What About Pregnant Dogs?
Pregnant dogs are also going to need an increase in food intake. The extra calories will be used to support the developing puppies. They should be fed 4-5% of their ideal weight. Once the puppies are born, continue with this feeding routine.
This ensures that the milk she's producing is healthy for the puppies. Once the newborns are weaned off the milk, you can return her diet to normal.
Related: Best Food Options for a Pregnant Dog
Adjusting for Age
As dogs get older, their bodies and needs change. While many dog owners think that dogs need less food the moment they hit their senior years, you can continue with their normal diet.
The only reason you would need to decrease the amount of food you're giving them is if their activity levels change. .
This happens slowly over time. Many senior dogs continue to thrive well into their senior years. Just keep an eye out on your canine companion and adjust accordingly.
How Often Should I Feed My Dog?
Now that you have a better understanding of how much to feed your pup, you can start preparing his or her meals. It's important to remember that the amount of food you came up with in the previous calculations is for the entire day.
Whether you feed them in one single meal or multiple smaller meals is an entirely different discussion.
Typically, it's recommended that you split up your dog's daily food requirements into smaller meals. At the very least, you should be feeding your dog once in the morning and once at night. This schedule is beneficial because it can provide a steady source of energy throughout the day.
By feeding a single meal in the morning, your dog may start to feel lethargic before it's time for dinner the next day.
Another reason why you should split up the meals is to avoid potential health issues like bloat. Bloat occurs when dogs eat a lot of food in a short period of time. As they gorge on their meal, they take in a lot of air that becomes trapped in their body.
While excess gas is no cause for concern in humans, it can be fatal for dogs. By splitting up your pup's food requirements, you're reducing their chances of suffering from bloat.
Raw Dog Food Diet Tips
Include the Essentials
One big mistake that many dog owners make when they're switching to raw food is over-thinking the formula. Dogs have relatively simple nutritional needs.

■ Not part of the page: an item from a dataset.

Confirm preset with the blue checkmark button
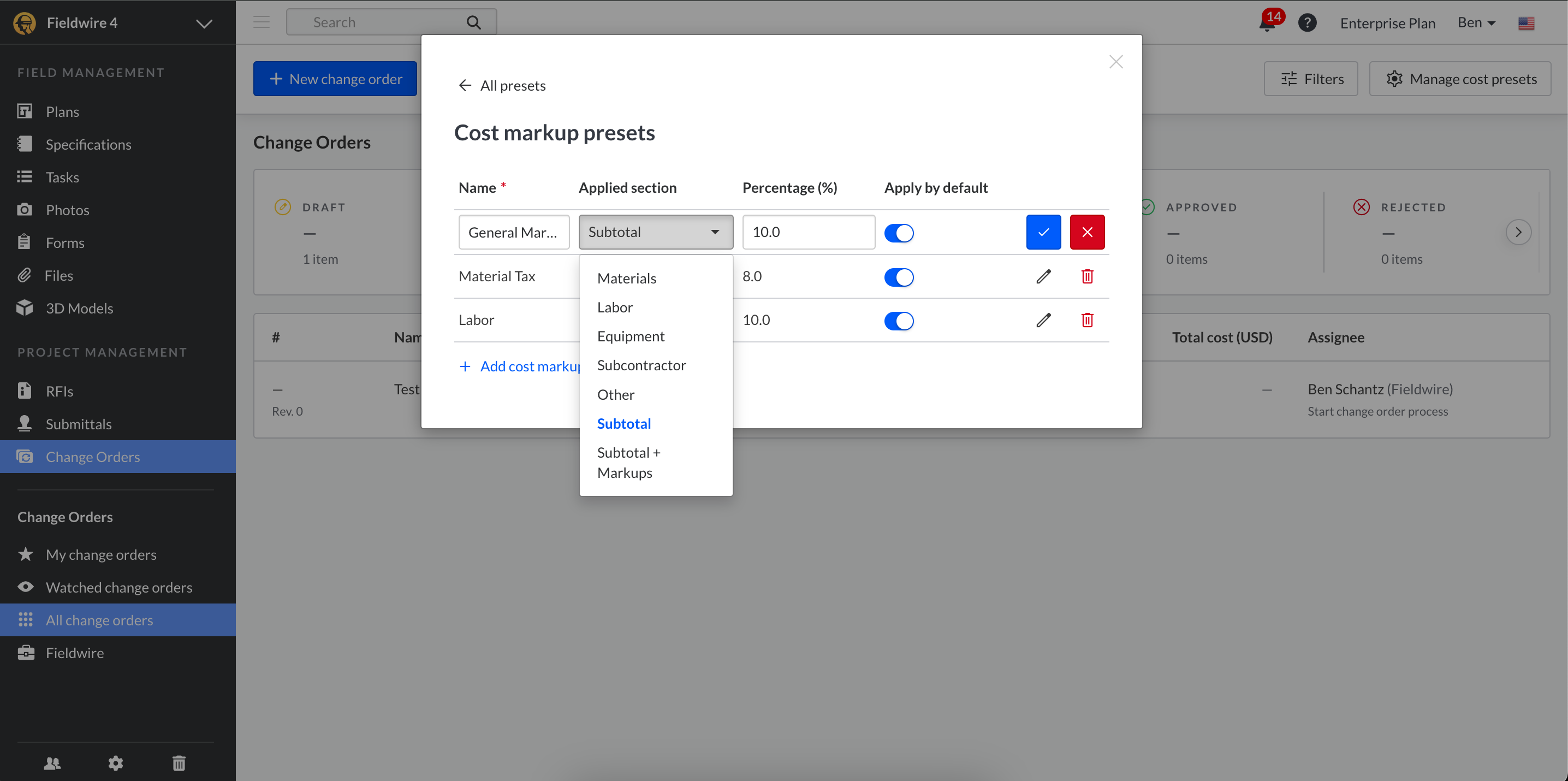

You don't have to use a complex recipe to give them what they need. You can stick with the essentials and add different ingredients once you get more comfortable.

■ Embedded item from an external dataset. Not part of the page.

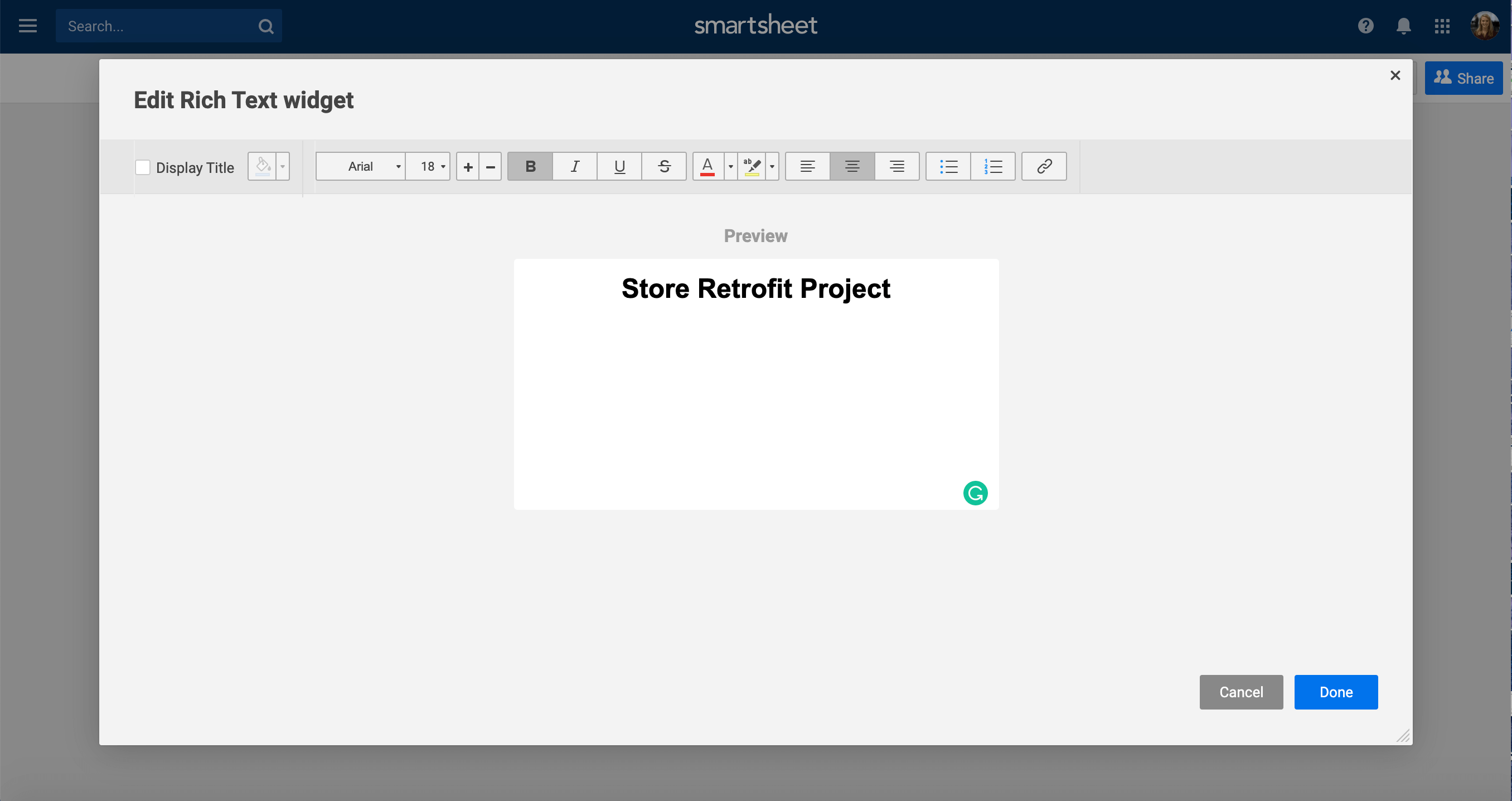This screenshot has width=1512, height=801.
Task: Select right text alignment
Action: 896,166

The basic components you'll need is protein, calcium, and vitamins. Protein from muscle meat should act as the foundation of the food. It can come from a wide variety of sources like chicken, beef, lamb, and more.

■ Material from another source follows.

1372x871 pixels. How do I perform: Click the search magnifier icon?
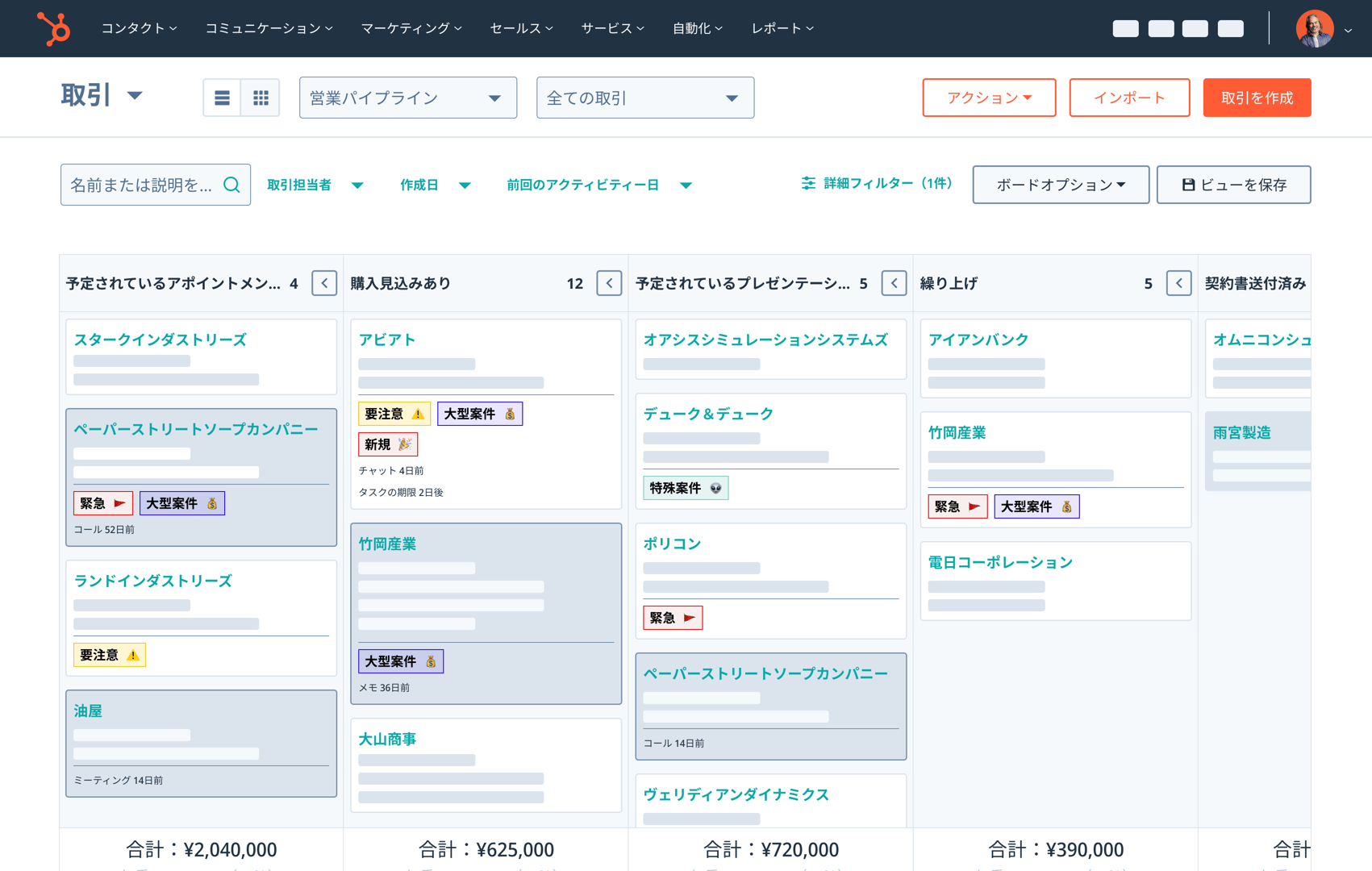pos(232,184)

Calcium supports the bones. It can come from animal bones and tendons. Finally, your dog will need plenty of vitamins. They'll get these from organs like the kidney, spleen, and brain.
Create Real Balance
Having a balanced diet doesn't necessarily mean that your dog has to consume all of the required nutrients every single day. Your pup's health isn't going to decline just because they didn't get enough protein during a meal.
As long as you're meeting those requirements over the course of a six or seven day period, your dog is consuming a balanced diet.
Don't Be Afraid of Fruits and Vegetables
When most people think of raw dog food, they think of pure meat. While meat is certainly a key component that your dog needs to have, that doesn't mean that you can't throw in some fruits and vegetables in the mix.
Plant-based ingredients are chock-full of vitamins and minerals. Furthermore, they can add a number of benefits that meat-based ingredients don't have. They're an excellent source of fiber, antioxidants, and more.
Be Stingy With Fat
When you're preparing meat for your dog, it's easy to forget about fat content. Many owners leave the fat on thinking that it's fine. Your dog's diet shouldn't be made up of more than 10% fat. Too much of it will lead to excessive weight gain.
Over to You
Switching your dog to a raw diet doesn't have to be difficult. Making the change can do wonders for your pup's overall health. With a bit of knowledge, you can use high-quality raw food to help your dog live a long and happy life.